Leg Sculpting Exercises
Sexy, toned legs are within anyone’s reach! Many people believe the myth that lean, muscular legs are only achieved using expensive machines at the gym. There are several, very effective exercises that can be performed at home with excellent results. Strong legs help us in every area of our life. Our legs give us the means to climb stairs, lift heavy objects without hurting our back, and protect our knees from possible injury.
Leg exercises include combining movements with weights – or without weights – to create the results you desire. They can help you train your way to leaner, more toned legs or you can increase the muscle mass in your legs. Regardless of which one you’re trying to achieve, make sure you are eating clean foods to maximize your chances of success. Your caloric intake and the types of foods you eat have a huge impact on the end result. Protein, vegetables, fruits, and whole grains are key to successful toning and to muscle building.
How to get Lean Toned Legs
Along with a proper caloric intake, goal specific lean leg exercises will enable you to tone your legs (make them thinner), while still maintaining muscle definition
1) Decrease calories by 100-200 a day.
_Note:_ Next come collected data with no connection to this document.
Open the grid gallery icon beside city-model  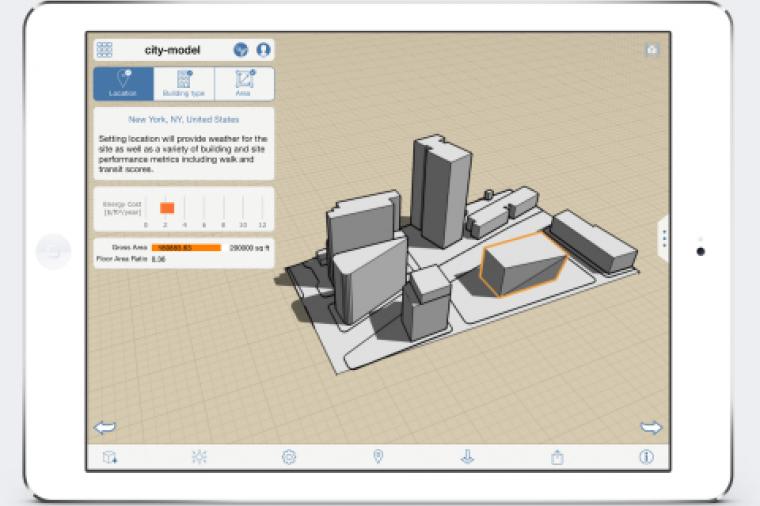(104, 50)
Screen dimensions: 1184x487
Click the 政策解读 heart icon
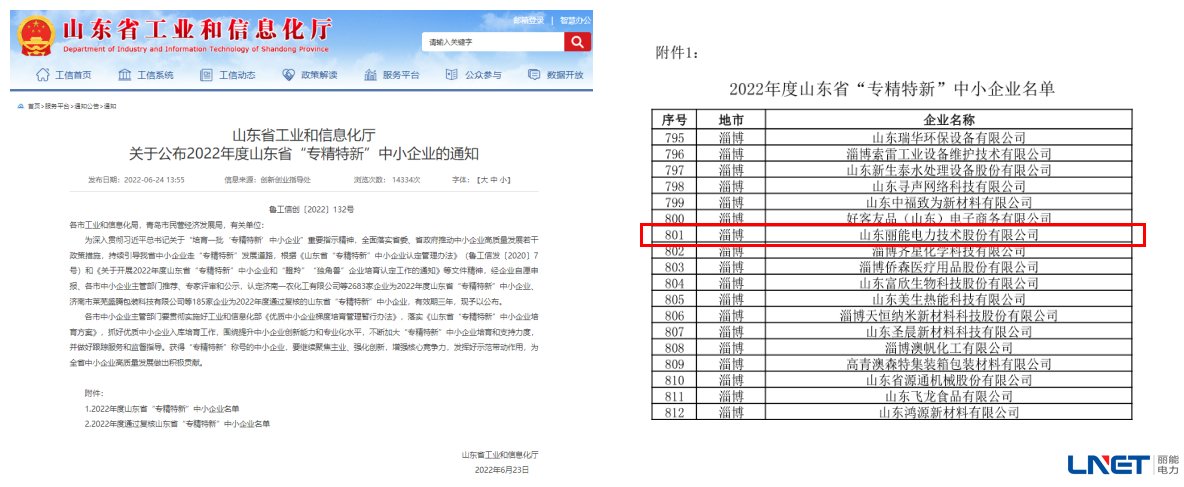coord(289,75)
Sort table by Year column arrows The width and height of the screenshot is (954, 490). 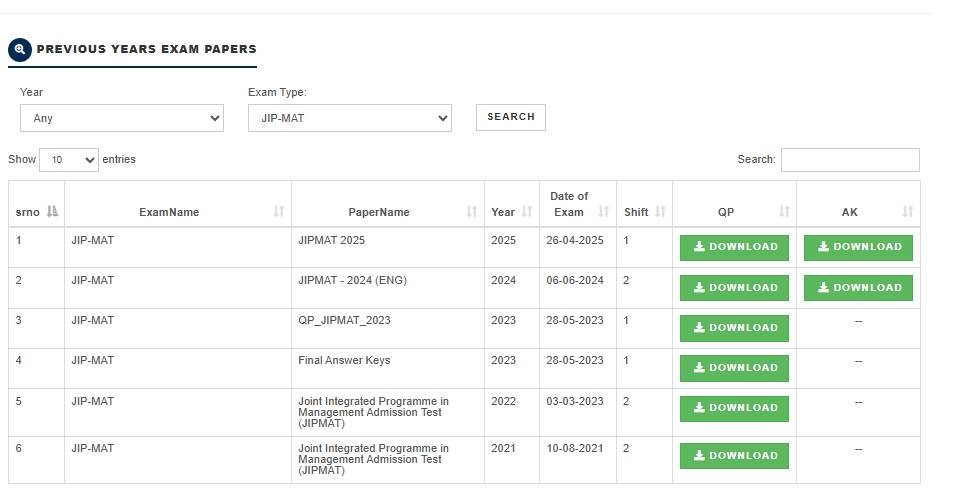524,212
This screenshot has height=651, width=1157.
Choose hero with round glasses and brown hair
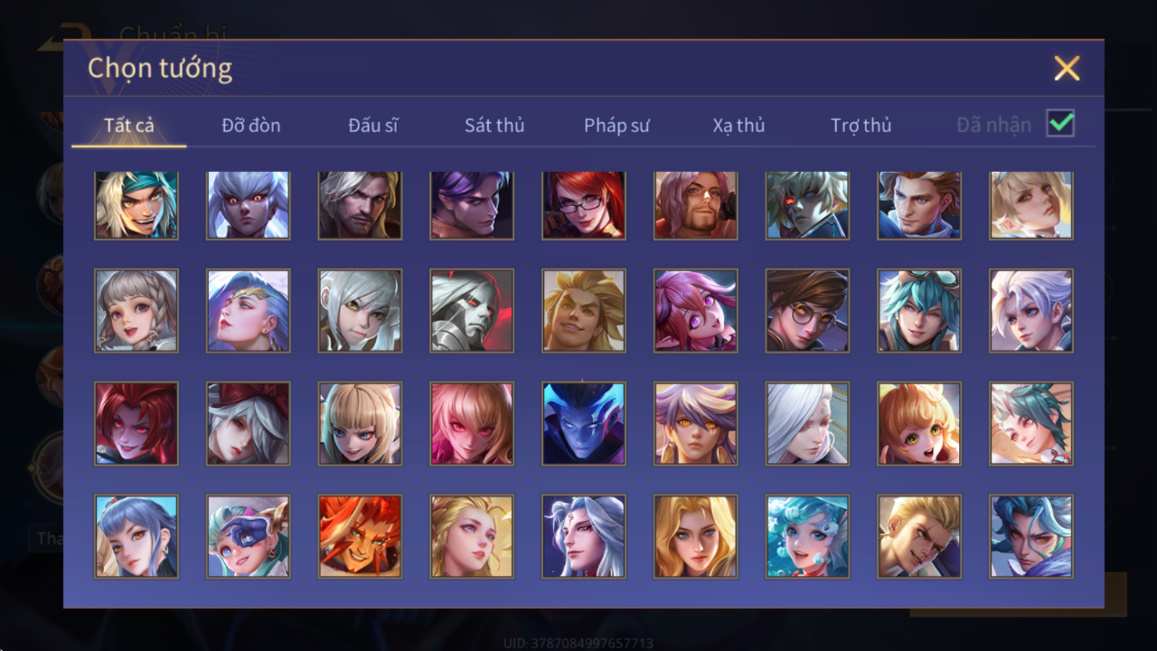807,311
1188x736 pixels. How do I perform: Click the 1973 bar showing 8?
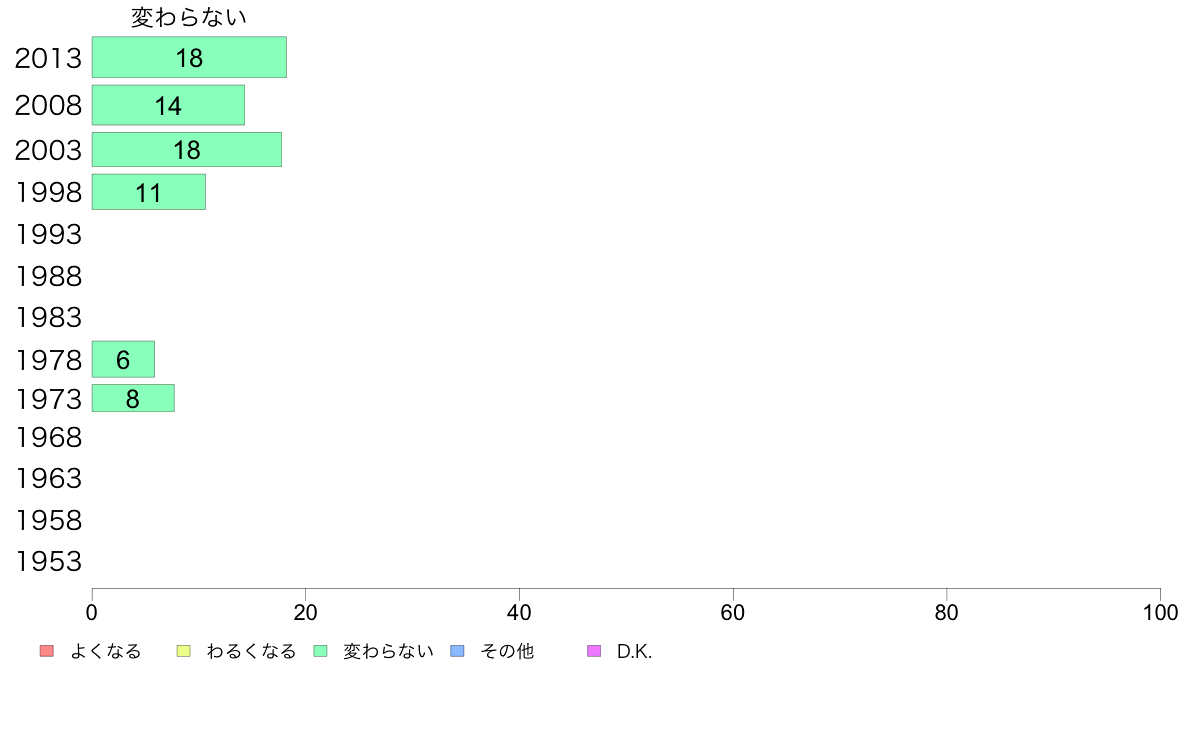pyautogui.click(x=133, y=398)
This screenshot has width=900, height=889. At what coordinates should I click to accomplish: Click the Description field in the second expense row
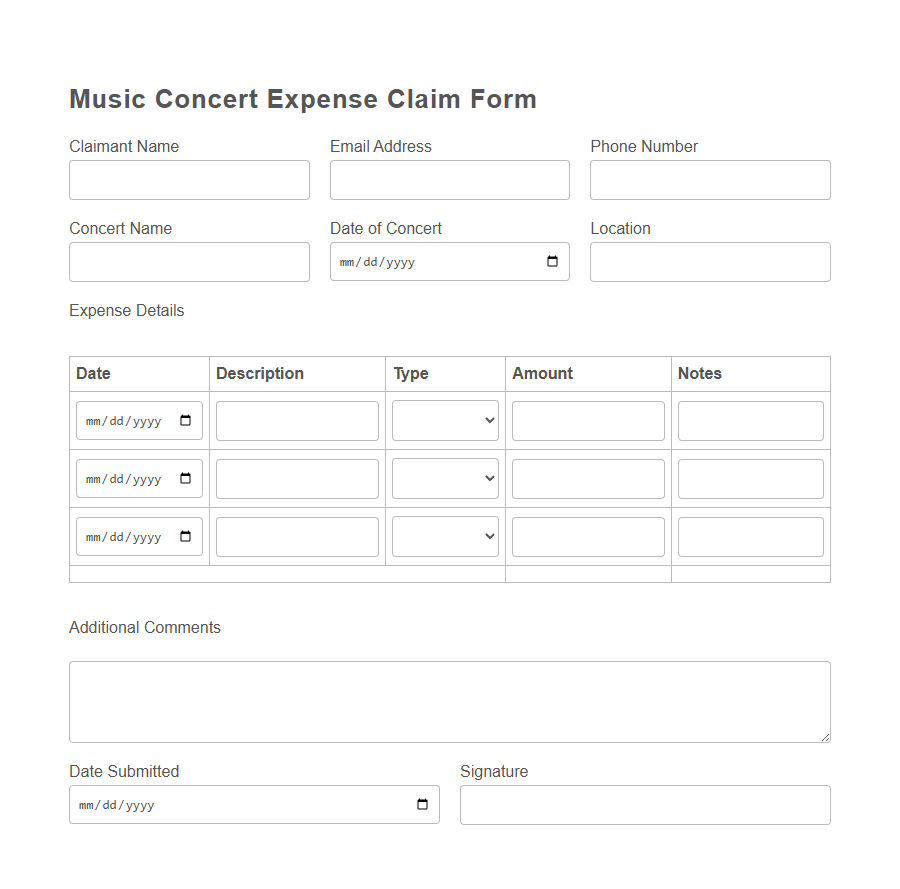tap(297, 478)
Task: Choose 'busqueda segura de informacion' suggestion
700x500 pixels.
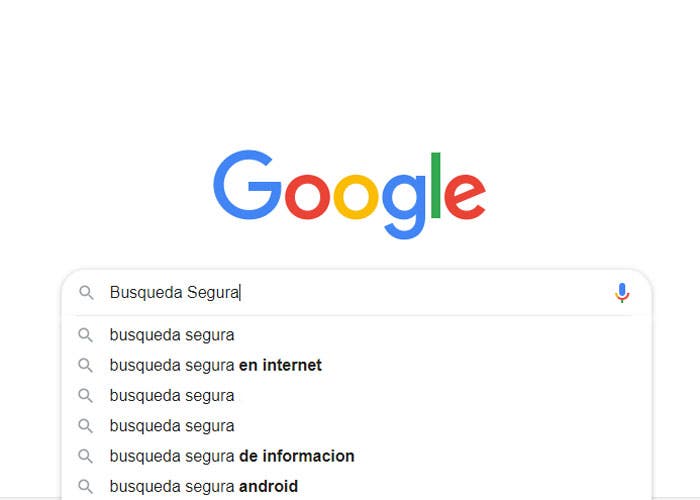Action: 232,456
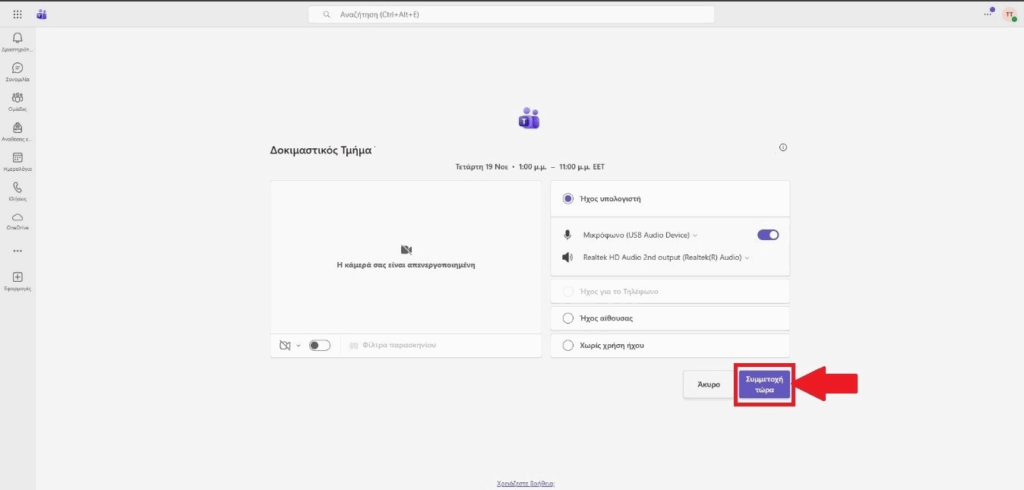Toggle the microphone switch off
This screenshot has width=1024, height=490.
[x=768, y=235]
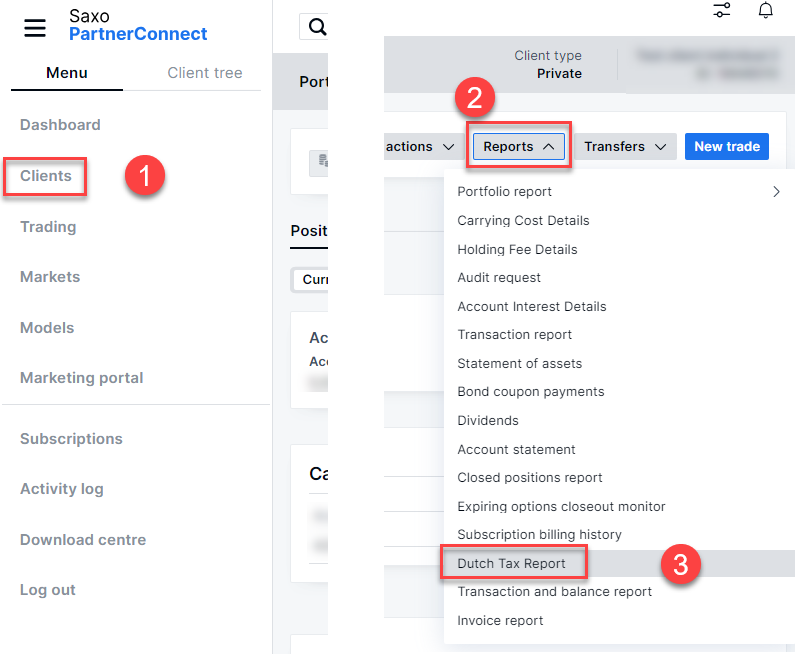This screenshot has width=810, height=654.
Task: Open the Download centre
Action: (x=83, y=540)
This is equal to one piece of junk food.
2) Work the entire leg during the same session by moving from one exercise to the next. For example, perhaps work your quads, followed immediately by an exercise that tones your calves and then one for your hamstrings. Continuous movement burns more calories and keeps you lean.
3) Use lighter weights.
4) Perform higher repetitions, say 15-20, and do 3 to 5 sets per exercise.
5) Lean leg exercises can be performed 2 to 4 days a week in addition to your cardio workout.
How to Increase Leg Mass
Building muscle mass is a little different.
1) To build muscle, you’ll want to increase your daily calorie intake. Experiment to see if your energy levels are staying consistent. If not, add a few hundred more calories.
2) Dedicate at least 1 to 2 days to leg training each week.
3) During each exercise, the goal is to push your muscles almost to the point of failure. Rest a few days in between to allow your muscles a break and time to grow.
4) Squats, single leg squats, and lunges are all great exercises to help build muscle mass in your legs. As you become more advanced, increase the resistance by adding dumbbells, barbell, medicine ball or a weighted vest.
Women will lose the fat in the leg area last, so ladies, don’t get discouraged! Men naturally build muscle more quickly, but that doesn’t mean the proper training isn’t important. Men and women alike need to eat clean foods as often as possible and dedicate time during the week simply to work on legs.